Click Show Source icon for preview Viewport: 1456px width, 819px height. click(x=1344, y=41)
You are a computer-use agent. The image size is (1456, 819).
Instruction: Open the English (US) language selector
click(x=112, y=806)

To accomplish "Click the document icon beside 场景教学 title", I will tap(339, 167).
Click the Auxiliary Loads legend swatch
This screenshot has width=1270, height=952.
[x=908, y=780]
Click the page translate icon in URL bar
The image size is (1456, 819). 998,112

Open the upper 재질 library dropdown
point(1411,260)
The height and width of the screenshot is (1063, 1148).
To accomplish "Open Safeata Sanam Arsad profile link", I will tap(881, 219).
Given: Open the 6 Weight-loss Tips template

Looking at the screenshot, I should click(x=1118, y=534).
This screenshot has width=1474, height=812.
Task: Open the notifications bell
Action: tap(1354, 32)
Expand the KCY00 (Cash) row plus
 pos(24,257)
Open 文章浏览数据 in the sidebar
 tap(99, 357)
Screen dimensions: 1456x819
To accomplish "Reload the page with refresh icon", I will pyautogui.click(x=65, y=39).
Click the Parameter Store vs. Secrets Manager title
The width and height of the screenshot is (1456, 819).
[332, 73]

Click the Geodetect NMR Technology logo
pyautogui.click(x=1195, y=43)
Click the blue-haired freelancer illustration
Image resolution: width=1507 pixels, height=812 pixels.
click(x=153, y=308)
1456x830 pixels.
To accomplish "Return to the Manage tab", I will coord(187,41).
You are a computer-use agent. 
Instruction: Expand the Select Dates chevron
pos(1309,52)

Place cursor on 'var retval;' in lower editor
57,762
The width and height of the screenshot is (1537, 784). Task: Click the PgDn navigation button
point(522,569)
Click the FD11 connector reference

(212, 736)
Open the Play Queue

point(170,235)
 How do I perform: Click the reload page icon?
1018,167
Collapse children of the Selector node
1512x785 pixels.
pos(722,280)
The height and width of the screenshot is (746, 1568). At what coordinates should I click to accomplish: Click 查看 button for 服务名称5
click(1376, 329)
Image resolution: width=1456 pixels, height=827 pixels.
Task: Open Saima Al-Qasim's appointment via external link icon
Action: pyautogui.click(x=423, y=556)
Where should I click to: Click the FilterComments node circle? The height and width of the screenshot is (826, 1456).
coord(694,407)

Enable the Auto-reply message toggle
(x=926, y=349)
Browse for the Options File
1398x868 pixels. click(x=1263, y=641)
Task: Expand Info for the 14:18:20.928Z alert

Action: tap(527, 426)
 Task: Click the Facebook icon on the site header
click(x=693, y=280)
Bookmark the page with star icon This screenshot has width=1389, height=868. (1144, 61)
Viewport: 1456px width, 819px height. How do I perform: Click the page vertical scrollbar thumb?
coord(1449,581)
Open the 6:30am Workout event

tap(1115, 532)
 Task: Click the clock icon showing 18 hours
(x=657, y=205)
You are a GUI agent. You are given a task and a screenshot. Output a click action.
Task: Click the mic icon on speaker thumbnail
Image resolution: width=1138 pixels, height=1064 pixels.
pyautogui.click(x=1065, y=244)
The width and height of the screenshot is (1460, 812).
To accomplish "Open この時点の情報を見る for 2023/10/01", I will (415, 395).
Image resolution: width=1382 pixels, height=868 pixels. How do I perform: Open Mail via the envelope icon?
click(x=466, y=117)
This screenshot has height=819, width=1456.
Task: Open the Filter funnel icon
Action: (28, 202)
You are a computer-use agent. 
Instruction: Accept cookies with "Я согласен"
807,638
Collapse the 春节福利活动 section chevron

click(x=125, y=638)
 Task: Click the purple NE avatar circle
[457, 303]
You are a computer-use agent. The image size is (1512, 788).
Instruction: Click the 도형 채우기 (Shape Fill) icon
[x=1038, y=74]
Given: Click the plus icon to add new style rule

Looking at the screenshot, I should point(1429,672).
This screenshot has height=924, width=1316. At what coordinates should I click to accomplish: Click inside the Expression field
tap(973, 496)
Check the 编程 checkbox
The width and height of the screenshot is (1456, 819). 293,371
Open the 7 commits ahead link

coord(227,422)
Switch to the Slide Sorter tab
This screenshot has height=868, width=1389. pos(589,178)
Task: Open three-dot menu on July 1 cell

----

■ **TASK TO COMPLETE**: Please copy out the data above exactly.

■ **ANSWER BOX**:
Click Show Source icon for preview Viewport: 1456px width, 819px height. click(x=1344, y=41)
You are a computer-use agent. The image size is (1456, 819).
Instruction: Open the English (US) language selector
click(x=112, y=806)

To accomplish "Click the document icon beside 场景教学 title", I will tap(339, 167).
Click the Auxiliary Loads legend swatch
This screenshot has width=1270, height=952.
[x=908, y=780]
Click the page translate icon in URL bar
The image size is (1456, 819). 998,112

Open the upper 재질 library dropdown
point(1411,260)
The height and width of the screenshot is (1063, 1148).
To accomplish "Open Safeata Sanam Arsad profile link", I will tap(881, 219).
Given: Open the 6 Weight-loss Tips template

Looking at the screenshot, I should click(x=1118, y=534).
This screenshot has width=1474, height=812.
Task: Open the notifications bell
Action: tap(1354, 32)
Expand the KCY00 (Cash) row plus
 pos(24,257)
Open 文章浏览数据 in the sidebar
 tap(99, 357)
Screen dimensions: 1456x819
To accomplish "Reload the page with refresh icon", I will pyautogui.click(x=65, y=39).
Click the Parameter Store vs. Secrets Manager title
The width and height of the screenshot is (1456, 819).
[332, 73]

Click the Geodetect NMR Technology logo
pyautogui.click(x=1195, y=43)
Click the blue-haired freelancer illustration
Image resolution: width=1507 pixels, height=812 pixels.
click(x=153, y=308)
1456x830 pixels.
To accomplish "Return to the Manage tab", I will coord(187,41).
You are a computer-use agent. 
Instruction: Expand the Select Dates chevron
pos(1309,52)

Place cursor on 'var retval;' in lower editor
57,762
The width and height of the screenshot is (1537, 784). Task: Click the PgDn navigation button
point(522,569)
Click the FD11 connector reference

(212, 736)
Open the Play Queue

point(170,235)
 How do I perform: Click the reload page icon?
1018,167
Collapse children of the Selector node
1512x785 pixels.
pos(722,280)
The height and width of the screenshot is (746, 1568). At what coordinates should I click to accomplish: Click 查看 button for 服务名称5
click(1376, 329)
Image resolution: width=1456 pixels, height=827 pixels.
Task: Open Saima Al-Qasim's appointment via external link icon
Action: pyautogui.click(x=423, y=556)
Where should I click to: Click the FilterComments node circle? The height and width of the screenshot is (826, 1456).
coord(694,407)

Enable the Auto-reply message toggle
(x=926, y=349)
Browse for the Options File
1398x868 pixels. click(x=1263, y=641)
Task: Expand Info for the 14:18:20.928Z alert

Action: tap(527, 426)
 Task: Click the Facebook icon on the site header
click(x=693, y=280)
Bookmark the page with star icon This screenshot has width=1389, height=868. (1144, 61)
Viewport: 1456px width, 819px height. How do I perform: Click the page vertical scrollbar thumb?
coord(1449,581)
Open the 6:30am Workout event

tap(1115, 532)
 Task: Click the clock icon showing 18 hours
(x=657, y=205)
You are a GUI agent. You are given a task and a screenshot. Output a click action.
Task: Click the mic icon on speaker thumbnail
Image resolution: width=1138 pixels, height=1064 pixels.
pyautogui.click(x=1065, y=244)
The width and height of the screenshot is (1460, 812).
To accomplish "Open この時点の情報を見る for 2023/10/01", I will (415, 395).
Image resolution: width=1382 pixels, height=868 pixels. How do I perform: Open Mail via the envelope icon?
click(x=466, y=117)
This screenshot has height=819, width=1456.
Task: Open the Filter funnel icon
Action: (28, 202)
You are a computer-use agent. 
Instruction: Accept cookies with "Я согласен"
807,638
Collapse the 春节福利活动 section chevron

click(x=125, y=638)
 Task: Click the purple NE avatar circle
[457, 303]
You are a computer-use agent. The image size is (1512, 788).
Instruction: Click the 도형 채우기 (Shape Fill) icon
[x=1038, y=74]
Given: Click the plus icon to add new style rule

Looking at the screenshot, I should point(1429,672).
This screenshot has height=924, width=1316. At what coordinates should I click to accomplish: Click inside the Expression field
tap(973, 496)
Check the 编程 checkbox
The width and height of the screenshot is (1456, 819). 293,371
Open the 7 commits ahead link

coord(227,422)
Switch to the Slide Sorter tab
This screenshot has height=868, width=1389. pos(589,178)
Task: Open three-dot menu on July 1 cell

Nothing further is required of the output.